Deviations from the initial design and method of the trial

Due to a much lower than expected number of patients receiving transcatheter aortic-valve implantation, we were forced to exclude that intervention as our planned secondary control group and that comparison is therefore deleted in this statistically analysis plan.

Some of the secondary outcome measures are not completed due to lack in financial support and collaborates not able to fulfill assignments. These are as follows: number and degree of activated alveolar macrophages and T-cells measurement and differentiation in bronchoalveolar lavage fluid, degree of uncoupling the oxidative phosphorylation in the musculus transversus abdominis, and pulmonary tissue mitochondria.

Discussion

This paper presents the detailed statistical analysis plan for the PP-Trial in order to avoid risks of outcome reporting bias and data-driven results. Of the pre-specified results from the trial, we plan to report the primary and secondary outcome measures in the main publication. Due to the complexity of the CPB-induced inflammatory response, considered an exploratory outcome, we have scheduled separate publication(s).

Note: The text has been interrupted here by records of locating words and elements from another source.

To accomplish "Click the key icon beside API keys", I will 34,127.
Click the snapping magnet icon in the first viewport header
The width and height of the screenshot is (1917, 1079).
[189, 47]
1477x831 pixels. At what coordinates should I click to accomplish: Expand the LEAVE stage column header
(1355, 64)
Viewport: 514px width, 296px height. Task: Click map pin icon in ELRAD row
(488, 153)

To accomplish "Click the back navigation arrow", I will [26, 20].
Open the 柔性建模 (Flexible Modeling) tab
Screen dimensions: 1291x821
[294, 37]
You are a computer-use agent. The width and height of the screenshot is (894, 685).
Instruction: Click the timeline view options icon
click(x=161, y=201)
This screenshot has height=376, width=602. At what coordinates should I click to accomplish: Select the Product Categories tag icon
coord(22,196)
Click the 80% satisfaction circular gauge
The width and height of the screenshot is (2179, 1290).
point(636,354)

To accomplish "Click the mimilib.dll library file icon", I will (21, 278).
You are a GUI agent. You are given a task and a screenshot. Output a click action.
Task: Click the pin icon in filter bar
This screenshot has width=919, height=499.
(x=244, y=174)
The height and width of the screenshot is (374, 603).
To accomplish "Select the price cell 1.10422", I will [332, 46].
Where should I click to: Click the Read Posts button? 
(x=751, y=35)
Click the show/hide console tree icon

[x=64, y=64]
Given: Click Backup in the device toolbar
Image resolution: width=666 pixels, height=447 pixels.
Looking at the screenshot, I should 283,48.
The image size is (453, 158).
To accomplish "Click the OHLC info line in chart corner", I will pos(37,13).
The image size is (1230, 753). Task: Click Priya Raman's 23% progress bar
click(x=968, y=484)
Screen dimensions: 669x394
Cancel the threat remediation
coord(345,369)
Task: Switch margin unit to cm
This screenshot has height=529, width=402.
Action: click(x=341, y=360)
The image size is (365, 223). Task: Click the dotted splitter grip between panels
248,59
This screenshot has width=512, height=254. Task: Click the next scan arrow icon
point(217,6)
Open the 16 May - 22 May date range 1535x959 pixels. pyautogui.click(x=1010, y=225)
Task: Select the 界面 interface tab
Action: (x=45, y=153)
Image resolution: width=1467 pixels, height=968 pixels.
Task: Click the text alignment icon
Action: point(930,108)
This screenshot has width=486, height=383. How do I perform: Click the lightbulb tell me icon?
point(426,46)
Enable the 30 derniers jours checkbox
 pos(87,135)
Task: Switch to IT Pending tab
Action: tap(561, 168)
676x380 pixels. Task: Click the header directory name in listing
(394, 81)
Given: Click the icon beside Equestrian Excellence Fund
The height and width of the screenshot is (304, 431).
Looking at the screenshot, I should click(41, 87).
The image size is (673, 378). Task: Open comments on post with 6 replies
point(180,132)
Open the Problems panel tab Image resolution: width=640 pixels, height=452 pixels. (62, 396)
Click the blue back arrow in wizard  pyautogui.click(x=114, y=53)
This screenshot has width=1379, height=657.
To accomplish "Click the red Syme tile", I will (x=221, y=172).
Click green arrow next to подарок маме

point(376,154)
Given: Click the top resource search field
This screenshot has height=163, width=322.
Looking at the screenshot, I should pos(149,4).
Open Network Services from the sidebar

We will use a pragmatic adjustment for multiplicity described in the following. The primary conclusion of the trial will be based on the result of the primary outcome and if this result lacks statistically significance, the overall conclusion will be that there is no significant difference between the compared interventions. We will analyze data in accordance to the modified intention-to-treat principle and, if necessary, use data sets generated by multiple imputations, and a best-worst/worst-best case scenario to assess the potential impact of the missing data on the results.

Strengths

Our methodological strength is the predefined methodology of the design and statistical analysis plan [3]. Also, we take the multiplicity problem into account and use validated analytical methods, including systematic tests, for underlying assumptions. We strengthen our results by use of multiple imputations for missing data and the best-worst/worst-best case scenario to show range of the results’ uncertainty.

Limitations

The statistical analysis plan has limitations. The results on the primary outcome are analyzed by a linear mixed-effects model which can be difficult to interpret with analytical complexity and may be difficult to test for underlying assumption. Further, the sample size estimation was based on a slightly different outcome measure, the PF ratio (partial pressure of oxygen in arterial blood/fraction of inspired oxygen), which does not include airway pressure as for the oxygenation index, and the estimated sample size does not necessarily comply with what is needed in the mixed-effects model. For some of the oxygenation index measurements the patient will be extubated breathing atmospheric air or receiving oxygen supply by a nasal catheter or oxygen mask. In these cases, the oxygenation index is calculated by first converting the external oxygen supply to an estimated fraction of inspired oxygen [20], and second by setting the mean airway pressure to 1, removing that parameter from the equation. That leaves us with comparisons of the oxygenation index under different circumstances (intubated or extubated), and calculations which may constitute a source of error in our results.

We use a number of surrogate outcome measures with questionable clinical relevance, and even though we have classified the trial as a pilot trial, there is a risk that the trial via valid statistical methodology will indicate that the assessed interventions are beneficial, which could be misleading because of the unestablished clinical relevance of the surrogate outcome measures. Further, we have included a number of clinically relevant secondary outcome measures but we are likely not to have sufficient power to reliable access and conclude on these measures. Finally, we use multiple imputation to handle missing data on the remaining outcome measures and it cannot be ruled out that data missing are not at random and multiple imputation may produce biased results.

Conclusions

This article describes the principles of statistical analyses used in the PP-Trial for the primary publication of the main outcome measures in order to minimize risk of data-driven results and outcome reporting bias.